Сам отец о женщинах говорил как о существах низшего порядка, как о тварях, недостойных имени человека. На заданный мною впервые вопрос, откуда берутся дети, отец сразу дал обстоятельный и правдивый ответ. Он, правда, пользовался очень деликатными выражениями, но подробности, в которых отец постепенно увяз, надолго выбили меня из колеи. Потом, постепенно, разъяснения отца начали приобретать все более и более откровенный характер. В конце концов он начал вести со мной разговоры на эту тему как равный с равным, причем как равный циничный с равным циничным же.

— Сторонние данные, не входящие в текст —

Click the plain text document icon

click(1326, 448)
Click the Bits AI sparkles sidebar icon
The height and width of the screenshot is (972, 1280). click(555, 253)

Как сейчас кажется, он ограждал меня вовсе не потому, что хотел сохранить мою невинность. Конечно же, нет. Он опасался, что я увижу: отец прав далеко не во всем. Опасался, что я даже смогу усомниться в основных положениях отца. Опасался, что я обнаружу: мужественность, которой учил отец, не бывает сама по себе; она как раз и существует только потому, что на свете есть женственность. Он же пытался в моем воспитании все построить таким образом, будто два эти качества отделимы друг от друга, будто одно может существовать без другого. Он учил изолированной мужественности, мужественности без своей противоположности и тешил себя уверенностью, что я всецело принадлежу ему, подчинен ему безоговорочно.

И вдруг моему отцу открылось, что его уроки пропали даром, раз самым ценным для меня оказалась Лиза, девчонка из соседнего подъезда (вскорости так нелепо погибшая): он неожиданно вернулся из своего занюханного издательства и нас застал. Нет-нет, мы уже просто сидели рядом у письменного стола в моей комнате, но отцу все стало ясно.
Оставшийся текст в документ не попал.